From Jericho, the oldest city still inhabited, to the first place of religious pilgrimage in Jerusalem, Palestine’s geography has many of the world’s richest archeological sites. Palestine’s historical and cultural heritage is a source of national pride that has molded the country’s national, cultural, social, and economic identity. The Israeli occupation does not only deny Palestine’s cultural potential and other resources but has weaponized archeology as a political tool to normalize its occupation, annexation plans, looting of artifacts, and an extremist Zionist religious-fundamentalist and historically erroneous narrative.
The State of Palestine recognizes around 7,000 archeological sites in its territory, of which over half are located in areas under full Israeli control. This includes over 200 sites taken over by illegal colonial-settlements and other 1,000 sites either damaged or destroyed due to Israel’s illegal annexation wall.
This document provides an overview of how Israel, the occupying power, uses archeology to advance its illegal colonial-settlement enterprise and annexation plans to continue denying Palestine’s potential.
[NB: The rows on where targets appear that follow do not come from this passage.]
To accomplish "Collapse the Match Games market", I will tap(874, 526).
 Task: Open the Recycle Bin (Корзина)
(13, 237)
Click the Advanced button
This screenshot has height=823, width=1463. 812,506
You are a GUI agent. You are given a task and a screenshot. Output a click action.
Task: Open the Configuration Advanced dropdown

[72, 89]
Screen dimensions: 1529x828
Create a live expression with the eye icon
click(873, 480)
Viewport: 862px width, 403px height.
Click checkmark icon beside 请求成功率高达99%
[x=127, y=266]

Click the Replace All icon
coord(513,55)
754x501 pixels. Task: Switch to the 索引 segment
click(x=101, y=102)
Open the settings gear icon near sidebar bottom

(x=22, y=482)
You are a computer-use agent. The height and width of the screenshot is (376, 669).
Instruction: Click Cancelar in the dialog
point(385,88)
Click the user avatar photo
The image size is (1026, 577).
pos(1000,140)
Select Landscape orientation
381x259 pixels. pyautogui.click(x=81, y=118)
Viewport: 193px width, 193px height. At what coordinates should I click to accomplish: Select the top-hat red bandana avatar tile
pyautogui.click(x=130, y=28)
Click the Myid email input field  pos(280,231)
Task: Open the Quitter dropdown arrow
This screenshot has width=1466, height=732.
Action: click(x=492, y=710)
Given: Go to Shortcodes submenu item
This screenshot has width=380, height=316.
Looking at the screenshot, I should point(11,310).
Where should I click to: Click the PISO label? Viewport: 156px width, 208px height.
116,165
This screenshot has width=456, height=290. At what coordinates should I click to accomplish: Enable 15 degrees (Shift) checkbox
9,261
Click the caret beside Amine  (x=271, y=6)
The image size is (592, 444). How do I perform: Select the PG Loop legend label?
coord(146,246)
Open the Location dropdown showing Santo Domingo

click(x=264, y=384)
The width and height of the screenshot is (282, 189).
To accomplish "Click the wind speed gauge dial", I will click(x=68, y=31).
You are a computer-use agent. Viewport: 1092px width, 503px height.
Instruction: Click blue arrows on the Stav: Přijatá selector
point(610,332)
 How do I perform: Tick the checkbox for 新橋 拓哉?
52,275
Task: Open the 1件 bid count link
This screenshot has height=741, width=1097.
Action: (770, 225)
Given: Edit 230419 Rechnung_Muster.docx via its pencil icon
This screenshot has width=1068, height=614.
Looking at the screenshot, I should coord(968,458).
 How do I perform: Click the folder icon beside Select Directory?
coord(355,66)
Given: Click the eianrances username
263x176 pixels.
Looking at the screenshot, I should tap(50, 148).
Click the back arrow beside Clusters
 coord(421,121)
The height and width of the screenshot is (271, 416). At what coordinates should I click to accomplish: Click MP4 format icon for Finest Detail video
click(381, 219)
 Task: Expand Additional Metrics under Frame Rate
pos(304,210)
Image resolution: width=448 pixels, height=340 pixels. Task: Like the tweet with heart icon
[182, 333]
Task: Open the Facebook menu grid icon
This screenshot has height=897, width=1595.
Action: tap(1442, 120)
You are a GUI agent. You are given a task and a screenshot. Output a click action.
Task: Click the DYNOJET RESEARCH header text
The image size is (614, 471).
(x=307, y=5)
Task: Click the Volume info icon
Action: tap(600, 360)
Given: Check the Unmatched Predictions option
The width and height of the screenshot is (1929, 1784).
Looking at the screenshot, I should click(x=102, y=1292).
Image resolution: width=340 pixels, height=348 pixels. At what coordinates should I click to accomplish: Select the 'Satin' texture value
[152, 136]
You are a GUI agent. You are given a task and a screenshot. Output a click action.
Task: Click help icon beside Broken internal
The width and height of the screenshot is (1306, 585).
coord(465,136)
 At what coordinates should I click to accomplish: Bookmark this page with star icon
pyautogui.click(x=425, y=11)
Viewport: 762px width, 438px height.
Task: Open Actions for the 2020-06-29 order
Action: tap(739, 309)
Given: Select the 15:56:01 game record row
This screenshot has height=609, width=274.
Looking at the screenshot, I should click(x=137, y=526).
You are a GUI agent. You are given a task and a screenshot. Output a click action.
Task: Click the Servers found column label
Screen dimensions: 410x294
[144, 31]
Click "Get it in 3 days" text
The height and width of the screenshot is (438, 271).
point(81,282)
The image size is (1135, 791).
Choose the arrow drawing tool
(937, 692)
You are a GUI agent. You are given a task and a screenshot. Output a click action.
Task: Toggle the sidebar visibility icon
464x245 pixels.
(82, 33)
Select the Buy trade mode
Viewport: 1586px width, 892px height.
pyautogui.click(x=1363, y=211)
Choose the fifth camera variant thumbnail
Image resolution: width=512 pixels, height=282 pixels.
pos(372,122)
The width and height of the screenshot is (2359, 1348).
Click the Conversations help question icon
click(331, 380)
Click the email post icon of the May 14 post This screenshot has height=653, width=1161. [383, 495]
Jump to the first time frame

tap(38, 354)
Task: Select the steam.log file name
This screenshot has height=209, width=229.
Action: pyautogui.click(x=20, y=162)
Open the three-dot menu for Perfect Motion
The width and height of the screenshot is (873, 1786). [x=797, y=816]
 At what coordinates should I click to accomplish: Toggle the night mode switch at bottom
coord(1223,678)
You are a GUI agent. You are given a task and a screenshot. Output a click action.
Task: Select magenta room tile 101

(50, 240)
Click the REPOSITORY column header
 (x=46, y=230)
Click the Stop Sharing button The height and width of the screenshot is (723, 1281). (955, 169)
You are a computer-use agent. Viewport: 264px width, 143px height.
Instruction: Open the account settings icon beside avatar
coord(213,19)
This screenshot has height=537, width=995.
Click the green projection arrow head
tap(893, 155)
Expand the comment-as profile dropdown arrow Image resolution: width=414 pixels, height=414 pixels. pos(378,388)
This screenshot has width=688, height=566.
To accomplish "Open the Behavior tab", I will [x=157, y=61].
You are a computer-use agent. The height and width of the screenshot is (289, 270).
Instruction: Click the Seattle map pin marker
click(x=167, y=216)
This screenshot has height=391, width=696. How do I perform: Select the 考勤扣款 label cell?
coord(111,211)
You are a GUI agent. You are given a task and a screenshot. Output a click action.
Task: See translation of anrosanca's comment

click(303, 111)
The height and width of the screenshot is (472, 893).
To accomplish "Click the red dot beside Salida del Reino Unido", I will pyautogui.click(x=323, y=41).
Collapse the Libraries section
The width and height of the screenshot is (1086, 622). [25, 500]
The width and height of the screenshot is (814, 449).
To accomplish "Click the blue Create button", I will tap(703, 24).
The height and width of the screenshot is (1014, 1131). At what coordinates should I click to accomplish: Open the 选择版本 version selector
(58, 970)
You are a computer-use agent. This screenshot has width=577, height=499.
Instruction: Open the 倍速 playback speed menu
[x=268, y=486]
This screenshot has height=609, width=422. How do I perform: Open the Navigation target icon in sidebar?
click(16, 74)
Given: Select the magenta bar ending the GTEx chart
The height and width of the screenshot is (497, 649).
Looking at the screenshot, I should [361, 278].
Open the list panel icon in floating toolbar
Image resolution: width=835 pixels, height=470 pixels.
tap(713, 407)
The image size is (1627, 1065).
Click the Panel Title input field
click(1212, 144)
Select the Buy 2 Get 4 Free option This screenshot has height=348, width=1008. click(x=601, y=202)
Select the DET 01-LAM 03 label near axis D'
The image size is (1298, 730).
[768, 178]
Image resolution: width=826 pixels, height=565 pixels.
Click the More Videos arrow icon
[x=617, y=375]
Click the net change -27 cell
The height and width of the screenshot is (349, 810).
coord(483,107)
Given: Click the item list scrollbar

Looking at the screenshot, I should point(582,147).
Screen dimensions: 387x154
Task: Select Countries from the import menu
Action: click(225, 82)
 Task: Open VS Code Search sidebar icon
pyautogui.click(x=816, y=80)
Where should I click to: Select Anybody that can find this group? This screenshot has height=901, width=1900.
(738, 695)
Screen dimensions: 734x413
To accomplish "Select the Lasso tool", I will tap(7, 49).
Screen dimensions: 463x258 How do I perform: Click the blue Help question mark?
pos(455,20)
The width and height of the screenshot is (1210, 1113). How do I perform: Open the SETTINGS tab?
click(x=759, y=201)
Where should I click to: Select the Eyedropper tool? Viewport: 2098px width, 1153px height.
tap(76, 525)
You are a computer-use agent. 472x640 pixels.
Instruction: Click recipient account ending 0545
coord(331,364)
It flags the critical role the international community can lead to putting an end to the systematic denial of Palestinian national and human rights.
From a Baptismal Font to the Dead Sea Scrolls
In the early hours of 20 July 2020, the residents of the historical Palestinian town of Tuqu’, east of Bethlehem City, woke up from an Israeli incursion. This time though, it was not about arresting people or demolishing another Palestinian home. Instead, it was to steal a Byzantine baptismal font dating back to the VI century. Teqoa is located near the Herodion Mountain (Tel Ferdies) and is mentioned in the Bible. The baptismal font is one of its most important archeological artifacts yet the Israeli occupation, through its archeological unit in charge of their works in the occupied West Bank, took the font from the village to the illegal settlement of Mishor Adumim.
The Byzantine baptismal font of Tuqu’ was not the first archeological artifact stolen by Israel from the occupied West Bank. While some of the stolen artifacts have been kept in the occupied territory (like in the illegal settlement of Mishor Adumin), most pieces have been moved outside of the occupied Palestinian territory (oPt) in violation of Israel’s obligations under international law. It is estimated that between 1967 and 1992, Israel removed around 200,000 artifacts per year from oPt, with the figure going down to an annual number of approximately 120,000 since 1995. Such artifacts are not just those who had already been excavated before the start of the occupation in 1967, but the result of ongoing excavations that, in many cases, have destroyed the respective sites.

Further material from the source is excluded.